WHAT YOU SHOULD DO: Turn the part of the entries below that opens with the line containing "Task: Click Natijalarni ko'rsatish button" and closes with the line containing "click(470, 262)", both lines included, into a JSON list of strings, one string per line. Leave out blank lines.

GIVEN DATA:
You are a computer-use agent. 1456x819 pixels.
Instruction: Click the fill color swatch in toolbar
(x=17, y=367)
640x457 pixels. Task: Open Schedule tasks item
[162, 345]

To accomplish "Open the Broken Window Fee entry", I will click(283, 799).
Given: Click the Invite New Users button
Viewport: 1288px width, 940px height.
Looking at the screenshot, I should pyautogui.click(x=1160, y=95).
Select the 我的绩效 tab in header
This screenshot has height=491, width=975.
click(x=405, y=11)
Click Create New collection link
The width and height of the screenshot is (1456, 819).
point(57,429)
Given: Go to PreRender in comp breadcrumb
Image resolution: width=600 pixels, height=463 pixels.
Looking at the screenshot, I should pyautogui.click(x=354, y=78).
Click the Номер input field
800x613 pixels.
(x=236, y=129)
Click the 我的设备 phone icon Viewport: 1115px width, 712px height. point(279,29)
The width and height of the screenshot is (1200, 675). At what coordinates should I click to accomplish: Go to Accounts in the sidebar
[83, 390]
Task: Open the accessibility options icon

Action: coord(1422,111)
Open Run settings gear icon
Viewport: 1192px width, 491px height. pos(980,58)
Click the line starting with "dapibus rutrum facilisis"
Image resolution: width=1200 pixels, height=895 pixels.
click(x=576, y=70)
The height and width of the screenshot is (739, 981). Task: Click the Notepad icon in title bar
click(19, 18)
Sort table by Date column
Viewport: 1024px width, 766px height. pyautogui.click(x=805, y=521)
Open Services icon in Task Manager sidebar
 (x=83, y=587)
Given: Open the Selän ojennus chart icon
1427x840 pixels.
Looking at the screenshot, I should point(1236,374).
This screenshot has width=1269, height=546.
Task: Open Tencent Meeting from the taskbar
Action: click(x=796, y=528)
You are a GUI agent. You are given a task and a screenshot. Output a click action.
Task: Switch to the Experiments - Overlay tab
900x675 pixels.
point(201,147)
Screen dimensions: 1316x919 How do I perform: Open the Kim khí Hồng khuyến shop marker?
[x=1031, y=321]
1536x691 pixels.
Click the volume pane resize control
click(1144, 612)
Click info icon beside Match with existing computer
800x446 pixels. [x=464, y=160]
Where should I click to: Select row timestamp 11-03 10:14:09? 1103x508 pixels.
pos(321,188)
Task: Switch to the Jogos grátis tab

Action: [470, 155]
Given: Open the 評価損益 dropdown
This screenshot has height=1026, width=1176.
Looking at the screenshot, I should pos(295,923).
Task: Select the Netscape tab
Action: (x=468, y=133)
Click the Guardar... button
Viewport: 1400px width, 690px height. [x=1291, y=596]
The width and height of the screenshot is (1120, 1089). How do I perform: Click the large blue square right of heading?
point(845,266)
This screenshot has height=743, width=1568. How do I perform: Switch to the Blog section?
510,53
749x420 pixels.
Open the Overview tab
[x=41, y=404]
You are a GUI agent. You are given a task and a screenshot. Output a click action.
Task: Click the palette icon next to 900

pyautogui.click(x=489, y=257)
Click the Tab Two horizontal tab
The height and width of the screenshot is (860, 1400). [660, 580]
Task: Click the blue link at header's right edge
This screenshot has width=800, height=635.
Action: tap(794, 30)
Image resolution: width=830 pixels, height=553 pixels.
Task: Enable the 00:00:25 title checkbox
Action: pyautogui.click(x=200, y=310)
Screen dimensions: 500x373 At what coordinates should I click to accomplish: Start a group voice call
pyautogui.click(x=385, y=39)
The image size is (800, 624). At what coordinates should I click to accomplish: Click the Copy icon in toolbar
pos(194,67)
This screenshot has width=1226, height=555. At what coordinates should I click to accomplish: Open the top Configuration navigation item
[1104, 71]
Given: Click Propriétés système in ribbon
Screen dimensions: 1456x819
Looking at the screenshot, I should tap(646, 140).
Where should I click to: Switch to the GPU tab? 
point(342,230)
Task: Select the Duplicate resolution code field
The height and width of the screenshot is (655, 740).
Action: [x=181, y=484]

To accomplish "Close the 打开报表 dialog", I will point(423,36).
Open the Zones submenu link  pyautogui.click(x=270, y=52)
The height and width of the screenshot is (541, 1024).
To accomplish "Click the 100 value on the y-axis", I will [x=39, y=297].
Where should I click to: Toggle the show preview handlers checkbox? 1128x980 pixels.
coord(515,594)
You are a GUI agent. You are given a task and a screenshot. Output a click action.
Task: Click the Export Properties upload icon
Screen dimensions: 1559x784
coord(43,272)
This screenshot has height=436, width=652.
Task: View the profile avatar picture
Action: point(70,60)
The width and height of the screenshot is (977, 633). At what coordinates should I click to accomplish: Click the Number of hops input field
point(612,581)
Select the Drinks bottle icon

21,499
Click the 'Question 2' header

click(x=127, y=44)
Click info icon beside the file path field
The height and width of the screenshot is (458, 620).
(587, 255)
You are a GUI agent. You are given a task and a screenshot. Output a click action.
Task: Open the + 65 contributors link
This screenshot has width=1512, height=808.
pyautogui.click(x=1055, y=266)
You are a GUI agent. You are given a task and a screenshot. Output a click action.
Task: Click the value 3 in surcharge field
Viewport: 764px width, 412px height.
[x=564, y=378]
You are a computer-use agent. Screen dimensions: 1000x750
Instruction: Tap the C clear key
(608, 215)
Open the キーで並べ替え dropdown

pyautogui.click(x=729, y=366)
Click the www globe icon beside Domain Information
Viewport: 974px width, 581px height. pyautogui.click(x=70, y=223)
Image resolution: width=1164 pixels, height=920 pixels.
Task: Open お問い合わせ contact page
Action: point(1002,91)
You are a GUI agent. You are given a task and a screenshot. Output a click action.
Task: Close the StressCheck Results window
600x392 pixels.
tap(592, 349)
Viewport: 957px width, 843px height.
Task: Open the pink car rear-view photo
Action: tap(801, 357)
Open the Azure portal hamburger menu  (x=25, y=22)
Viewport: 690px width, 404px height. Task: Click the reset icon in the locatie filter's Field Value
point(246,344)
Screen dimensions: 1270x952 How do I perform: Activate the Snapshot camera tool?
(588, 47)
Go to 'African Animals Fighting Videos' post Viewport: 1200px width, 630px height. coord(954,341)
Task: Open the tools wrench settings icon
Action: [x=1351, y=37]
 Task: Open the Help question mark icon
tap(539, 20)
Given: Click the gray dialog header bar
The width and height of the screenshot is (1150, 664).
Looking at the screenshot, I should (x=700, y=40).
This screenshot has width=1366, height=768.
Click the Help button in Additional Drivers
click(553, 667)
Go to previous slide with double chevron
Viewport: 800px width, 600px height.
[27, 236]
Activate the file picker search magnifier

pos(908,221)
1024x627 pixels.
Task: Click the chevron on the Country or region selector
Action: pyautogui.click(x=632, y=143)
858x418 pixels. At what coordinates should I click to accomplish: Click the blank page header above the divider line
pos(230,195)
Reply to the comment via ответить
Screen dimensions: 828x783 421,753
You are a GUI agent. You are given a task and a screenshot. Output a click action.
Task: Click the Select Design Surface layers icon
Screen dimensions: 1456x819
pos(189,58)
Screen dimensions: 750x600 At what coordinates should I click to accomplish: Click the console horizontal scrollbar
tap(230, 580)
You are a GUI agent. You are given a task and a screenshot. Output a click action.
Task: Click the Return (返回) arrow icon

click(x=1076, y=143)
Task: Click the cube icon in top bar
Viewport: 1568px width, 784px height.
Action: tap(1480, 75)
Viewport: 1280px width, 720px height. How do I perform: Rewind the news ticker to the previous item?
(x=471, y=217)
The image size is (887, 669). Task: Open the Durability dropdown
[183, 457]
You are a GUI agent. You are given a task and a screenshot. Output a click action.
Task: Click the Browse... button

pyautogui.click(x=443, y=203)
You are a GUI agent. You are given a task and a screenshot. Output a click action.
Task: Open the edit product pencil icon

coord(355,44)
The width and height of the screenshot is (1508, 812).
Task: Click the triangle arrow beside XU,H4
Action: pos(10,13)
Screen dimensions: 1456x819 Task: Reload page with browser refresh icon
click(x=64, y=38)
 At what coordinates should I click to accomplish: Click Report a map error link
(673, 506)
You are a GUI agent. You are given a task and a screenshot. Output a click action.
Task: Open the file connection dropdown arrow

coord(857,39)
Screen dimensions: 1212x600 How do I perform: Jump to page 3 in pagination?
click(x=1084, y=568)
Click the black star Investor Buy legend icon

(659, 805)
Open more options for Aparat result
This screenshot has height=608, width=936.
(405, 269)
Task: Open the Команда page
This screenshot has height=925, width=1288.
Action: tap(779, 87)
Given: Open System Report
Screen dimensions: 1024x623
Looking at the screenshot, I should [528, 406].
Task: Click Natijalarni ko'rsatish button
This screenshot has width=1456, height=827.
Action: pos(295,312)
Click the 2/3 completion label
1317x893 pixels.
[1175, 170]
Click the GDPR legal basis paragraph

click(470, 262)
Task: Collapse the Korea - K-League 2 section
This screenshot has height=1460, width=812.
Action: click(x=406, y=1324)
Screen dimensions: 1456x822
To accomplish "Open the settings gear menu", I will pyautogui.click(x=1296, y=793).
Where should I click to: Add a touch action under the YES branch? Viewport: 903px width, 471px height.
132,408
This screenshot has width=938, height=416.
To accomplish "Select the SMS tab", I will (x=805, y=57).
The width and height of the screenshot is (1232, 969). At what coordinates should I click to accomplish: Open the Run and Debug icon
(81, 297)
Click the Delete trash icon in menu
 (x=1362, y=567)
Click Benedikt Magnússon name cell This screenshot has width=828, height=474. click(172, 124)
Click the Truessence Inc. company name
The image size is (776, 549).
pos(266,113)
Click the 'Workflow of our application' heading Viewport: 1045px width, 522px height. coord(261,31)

TASK ANSWER:
[
  "Task: Click Natijalarni ko'rsatish button",
  "This screenshot has width=1456, height=827.",
  "Action: pos(295,312)",
  "Click the 2/3 completion label",
  "1317x893 pixels.",
  "[1175, 170]",
  "Click the GDPR legal basis paragraph",
  "click(470, 262)"
]